Data yang dilansir Badan Pu­sat Statistik (BPS) baru-baru ini me­nyebutkan penurunan jumlah penduduk miskin di negara kita pada September 2012 sebesar 0,3% dibanding Maret  2012. Da­lam angka kumulatif berarti ada 28,59 juta orang atau menurun di­banding sebelumnya yang 29,13 ju­ta orang. Namun dilihat dari In­deks Kedalaman Kemiskinan dan Indeks Keparahan Kemiskinan, justru naik.
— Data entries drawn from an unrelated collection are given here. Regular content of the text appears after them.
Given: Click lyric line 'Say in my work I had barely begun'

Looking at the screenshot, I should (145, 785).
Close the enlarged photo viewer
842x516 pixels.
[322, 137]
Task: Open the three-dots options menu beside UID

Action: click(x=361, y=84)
Pada Maret 2012 In­deks Kedalaman Kemiskinan 1,88, kemudian pada September menjadi 1,90. Demikian pula de­ngan Indeks Keparahan Kemis­kinan naik dari 0,47 menjadi 0,48.

Maka persoalan terpenting dalam ekonomi pembangunan masih belum berubah, yakni bagaimana mendorong pertumbuhan ekonomi yang berbasis pemerataan. Dengan demikian kemiskinan berkurang dan itu secara makro juga berarti peningkatan demand yang lebih besar lagi. Tidaklah mengherankan apabila Indonesia sudah masuk dalam kelompok 20 negara terbesar di di dunia karena 1-2 dekade mendatang diharapkan menjadi lima besar bersama China, Amerika Serikat, dan India.
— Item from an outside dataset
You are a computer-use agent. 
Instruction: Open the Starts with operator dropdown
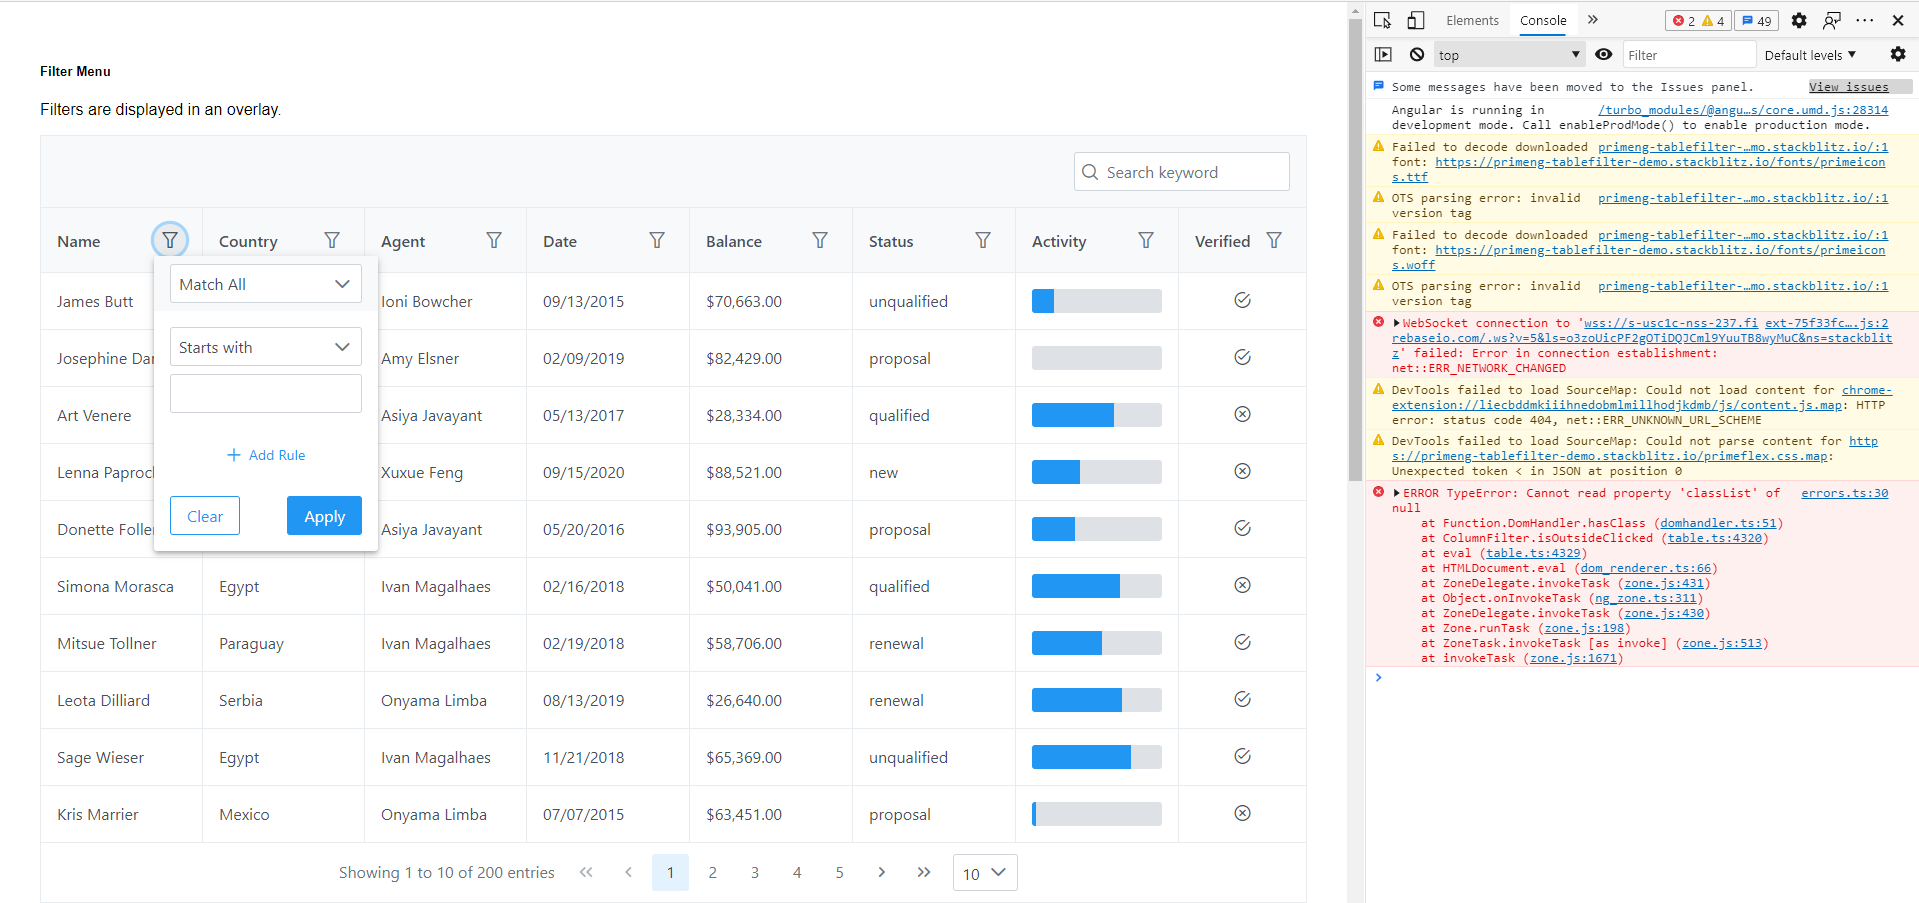coord(265,346)
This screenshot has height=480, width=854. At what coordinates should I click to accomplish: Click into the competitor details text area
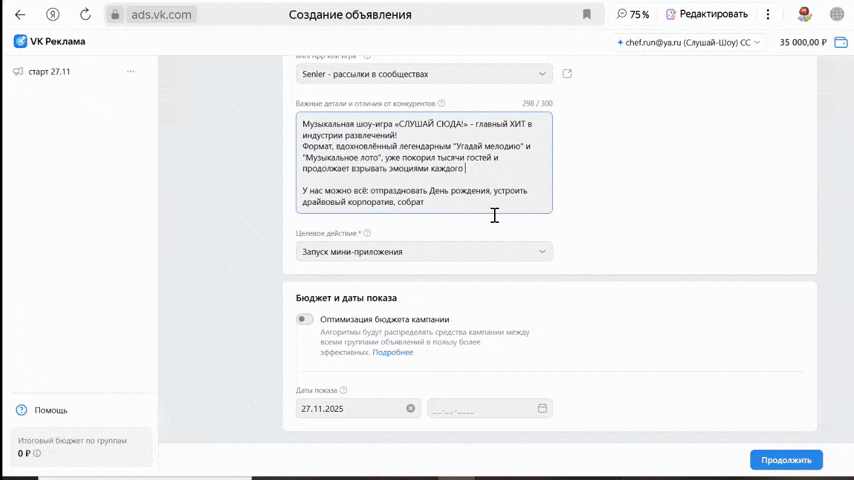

Seharusnya para pengelola dan pemimpin negeri ini tidak berpikir satu dua tahun ke depan yang diperkirakan sudah pasti aman namun tetap mampu merumuskan langkah transformasi fiskal ke depan agar percepatan pertumbuhan bisa dilakukan dalam struktur yang sehat, dalam arti mampu mengurangi kesenjangan sosial.

Ekonom Tony Prasetiantono sering melontarkan joke bahwa Indonesia beruntung karena sepak bolanya tidak maju dan pengurus PSSI terus berantem. Pasalnya, negara yang sepak bolanya bagus, seperti negara-negara Eropa, justru limbung ekonominya.

Indonesia sebenarnya lebih beruntung karena ekonominya bisa jalan bagus seperti sekarang padahal nyaris tanpa beleid apa-apa alias autopilot. Kasus Century atau Hambalang tak bisa meleng­serkan kekuasaan karena kita su­dah terbiasa dengan saling me­nyandera dalam politik. Jadi, ja­ngan khawatir dengan tahun politik karena di negara kita tiap tahun adalah tahun politik.